E então os integrantes do projeto perceberam que não iriam conseguir responder à altura se ficassem publicando informação científica de modo tradicional. E que não bastaria estar presente nas redes sociais como Facebook, Twitter e Instagram. Era preciso conquistar o WhatsApp.

“A maioria das fake news circula em grupos de WhatsApp”, comenta Syed. “Sabemos que a influência é grande no Brasil, a ponto de alterar a opinião pública e influenciar como as pessoas respondem à pandemia”.

“Como nada viraliza tanto quanto um áudio de WhatsApp, decidimos analisar a estrutura do discurso e produzir conteúdo no mesmo formato. Tudo para conseguirmos persuadir pessoas com informação correta, e não com discurso conspiracionista”, completa o estudante. “Estamos tentando usar a mesma arma do inimigo, mas com muita responsabilidade”.

RESPONSABILIDADE SOCIAL

Para o biofísico Antonio da Costa Filho, professor da USP de Ribeirão Preto e coordenador do polo ribeirão-pretense do IEA, “o WhatsApp é o caminho” porque a ferramenta se tornou o mais popular meio de comunicação do Brasil atual.

“Esse tipo de projeto envolve várias áreas do conhecimento e implica oferecer um serviço de informação comprometido em um momento delicado de negacionismo científico, de contestação de evidências, cloroquinas da vida e um comportamento que não condiz com aquilo que seria necessário para combater uma pandemia de forma eficiente”, afirma.

Vice-coordenadora do polo do IEA e diretora do centro colaborador brasileiro da Organização Pan-Americana da Saúde (OPAS) para o Desenvolvimento da Pesquisa em Enfermagem, a professora Carla Arena Ventura avalia que o estado pandêmico torna urgente a “implementação de meios assertivos e claros de disseminação de informações baseadas em evidências científicas”.

Ela ressalta que, diante do fato de que “dependemos da vacinação para garantir a proteção coletiva da população brasileira contra a covid-19”, a ideia de usar mensagens de áudio para propagar informações verdadeiras demonstra a “responsabilidade social” da universidade.

O PODER DAS FAKE NEWS

Na análise das fake news propagadas, os integrantes da iniciativa não só aprendem o estilo que pode funcionar para fisgar o público como se debruçam sobre o fato de que as inverdades parecem ter muito mais apelo.

“Mentiras, fofocas e rumores se disseminam muito mais rapidamente, porque a informação correta muitas vezes é o que as pessoas não querem ouvir”, acredita Syed. “Fake news é aquilo que as pessoas querem ouvir, querem acreditar.

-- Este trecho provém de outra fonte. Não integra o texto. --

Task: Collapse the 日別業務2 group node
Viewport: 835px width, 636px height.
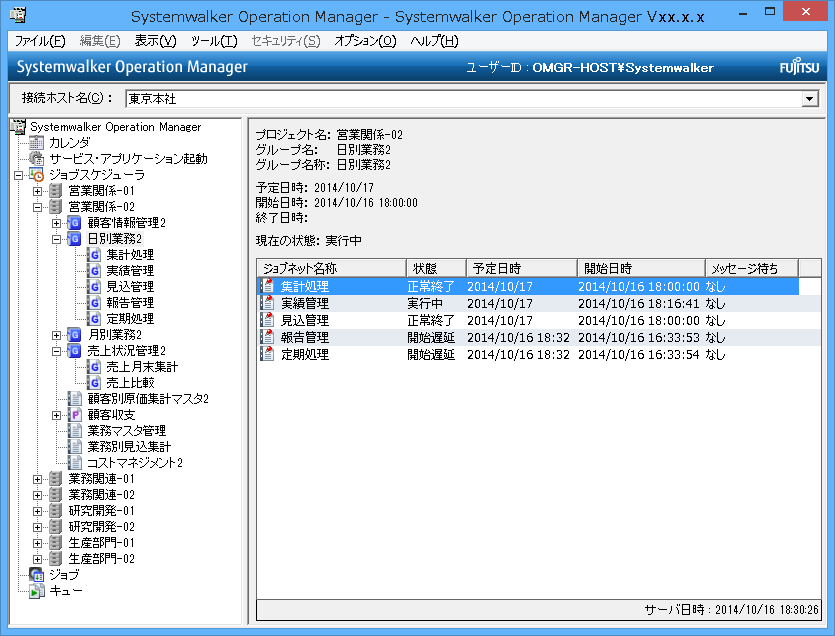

Servem de muleta para as pessoas se apoiarem”.

O analista Rafael pontua também que as artimanhas das fake news incluem apelo às emoções, sensacionalismo e, não raras vezes, ataques e insinuações enganosas. “Esses elementos causam reações extremas nos usuários da rede, gerando mais interações e, consequentemente, melhor desempenho perante os algoritmos das plataformas digitais”, argumenta. (DEUTSCHE WELLE).